Change "toolbar icon" to "toolbar button" in the rows below and write them out again with everything else the same. Leave the pictures out.

[Stored records]
==============================

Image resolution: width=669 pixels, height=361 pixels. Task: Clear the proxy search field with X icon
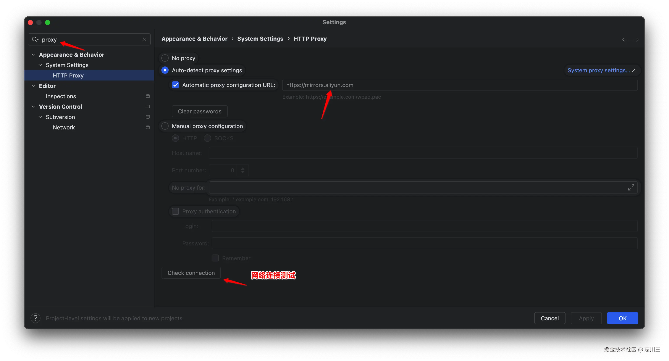[144, 39]
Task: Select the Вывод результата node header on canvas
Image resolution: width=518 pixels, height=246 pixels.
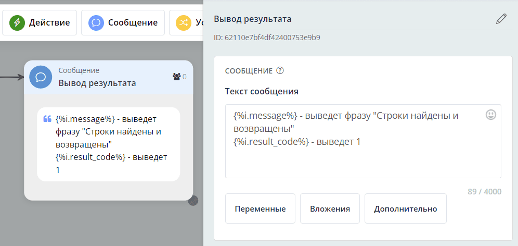Action: [x=97, y=83]
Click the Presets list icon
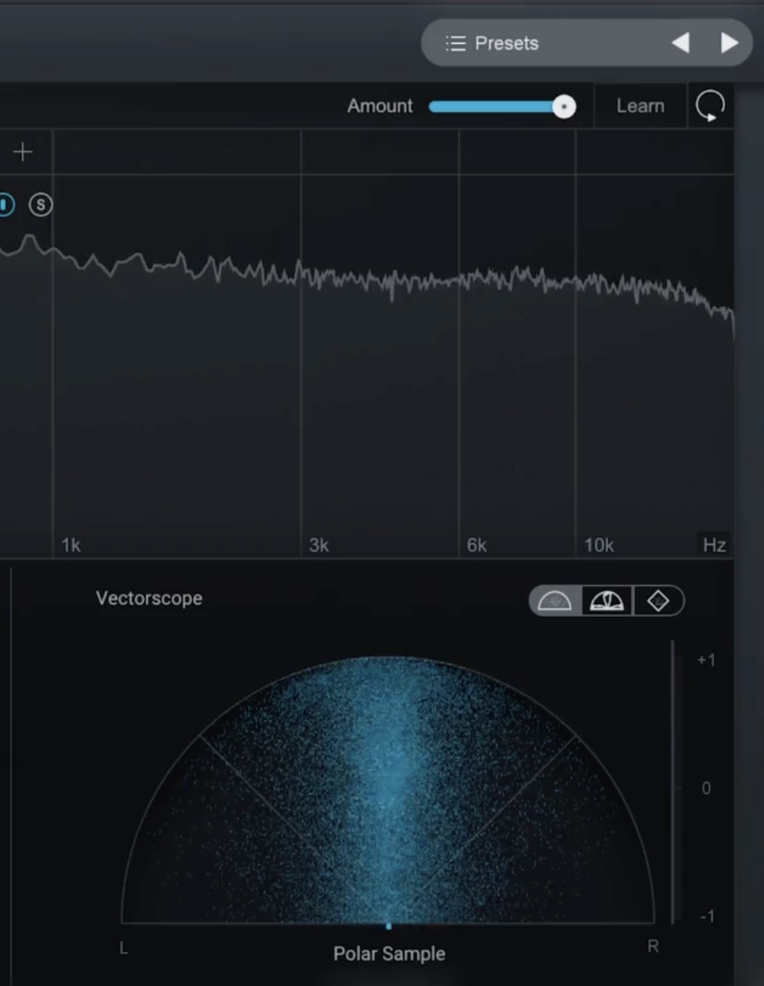Viewport: 764px width, 986px height. pos(456,43)
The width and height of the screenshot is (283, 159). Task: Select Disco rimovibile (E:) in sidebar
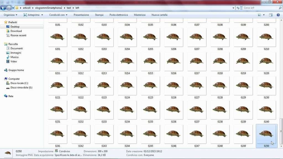click(21, 88)
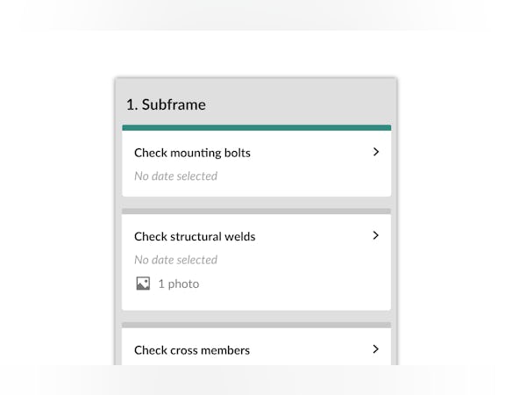This screenshot has height=395, width=526.
Task: Click the section number 1 in the header
Action: tap(130, 104)
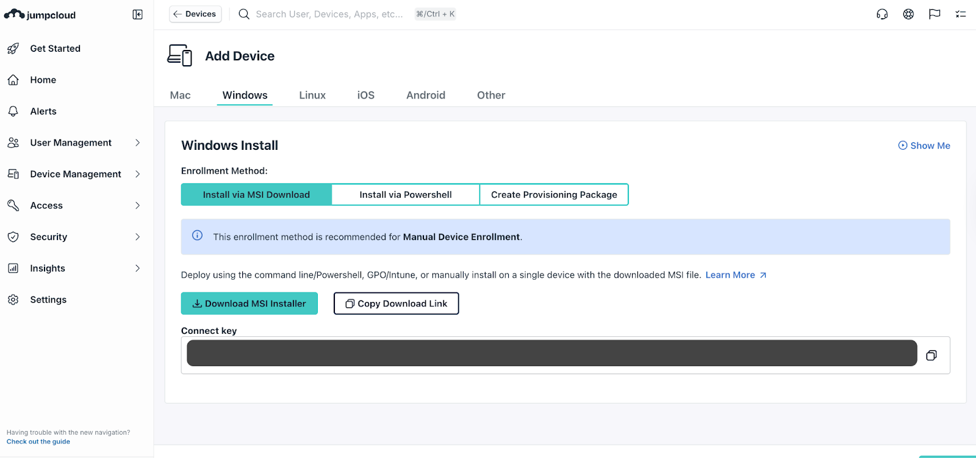976x458 pixels.
Task: Open Settings from the sidebar gear
Action: [13, 300]
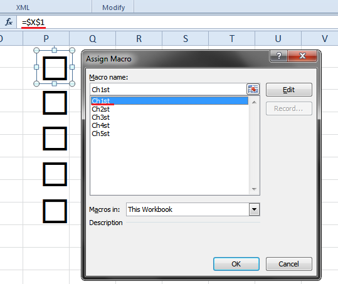
Task: Click right middle handle of selected checkbox
Action: 72,67
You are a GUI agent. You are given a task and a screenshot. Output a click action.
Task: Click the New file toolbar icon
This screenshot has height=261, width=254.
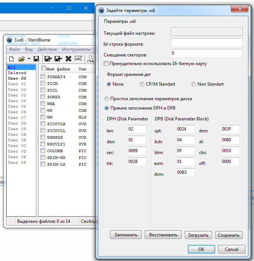pos(11,59)
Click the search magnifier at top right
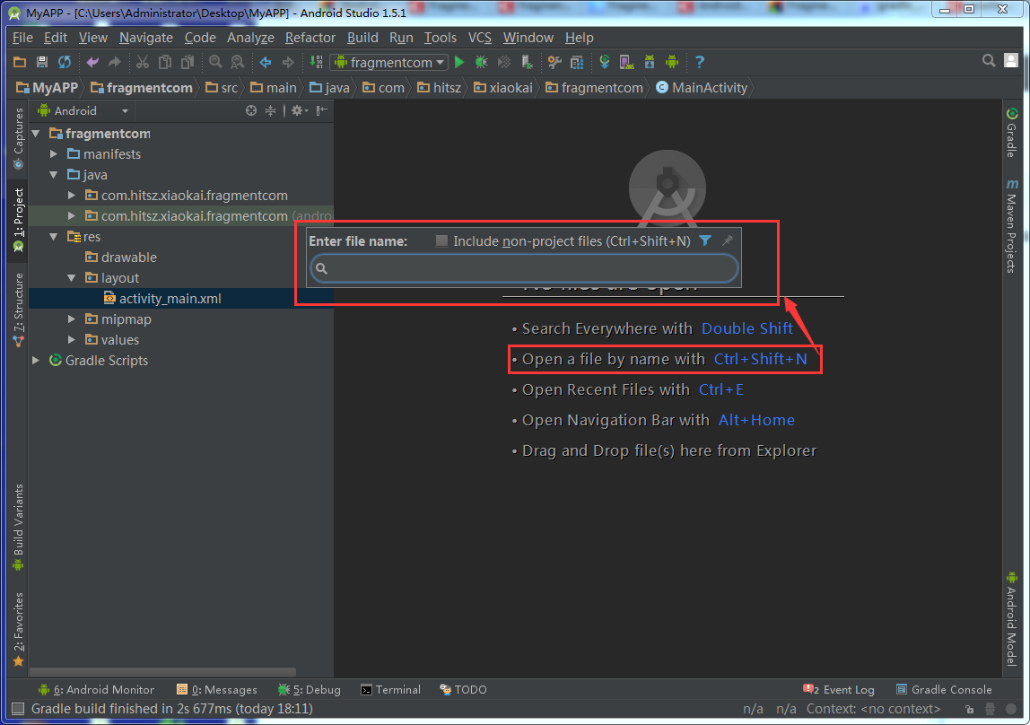Image resolution: width=1030 pixels, height=725 pixels. tap(989, 61)
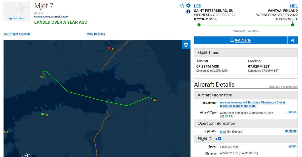
Task: Open the MJF7 flight schedule link
Action: point(17,34)
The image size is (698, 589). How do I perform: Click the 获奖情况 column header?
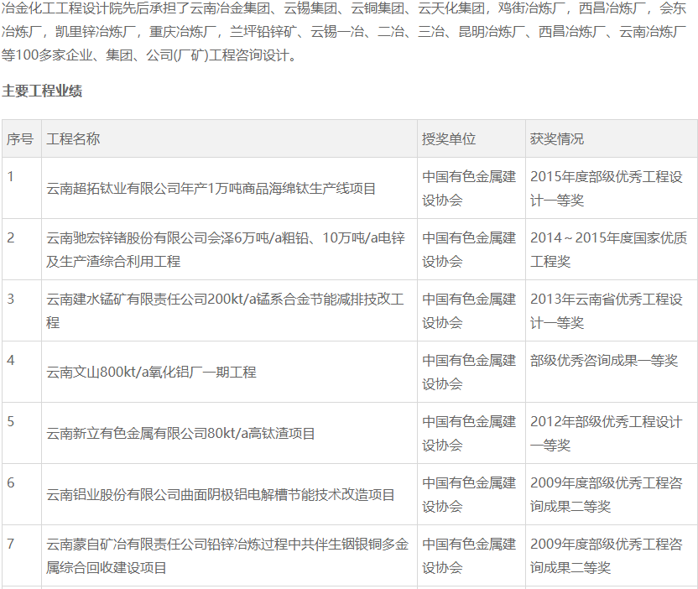[557, 138]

==============================

_WRITTEN SOLUTION_
Image resolution: width=669 pixels, height=361 pixels. Task: Clear the proxy search field with X icon
[144, 39]
Task: Select the Вывод результата node header on canvas
Image resolution: width=518 pixels, height=246 pixels.
Action: [x=97, y=83]
Click the Presets list icon
Viewport: 764px width, 986px height. pos(456,43)
The width and height of the screenshot is (283, 159). Task: Select Disco rimovibile (E:) in sidebar
click(21, 88)
This screenshot has height=395, width=526.
Task: Click the section number 1 in the header
Action: tap(130, 104)
976x458 pixels.
Task: Open Settings from the sidebar gear
Action: [13, 300]
Task: Click right middle handle of selected checkbox
Action: 72,67
You are a GUI agent. You are given a task and a screenshot. Output a click action.
Task: Click the New file toolbar button
This screenshot has height=261, width=254.
pos(11,59)
Click the search magnifier at top right
Image resolution: width=1030 pixels, height=725 pixels. tap(989, 61)
Task: Open the MJF7 flight schedule link
Action: point(17,34)
The image size is (698, 589). How do I perform: Click the 获奖情况 column header?
[557, 138]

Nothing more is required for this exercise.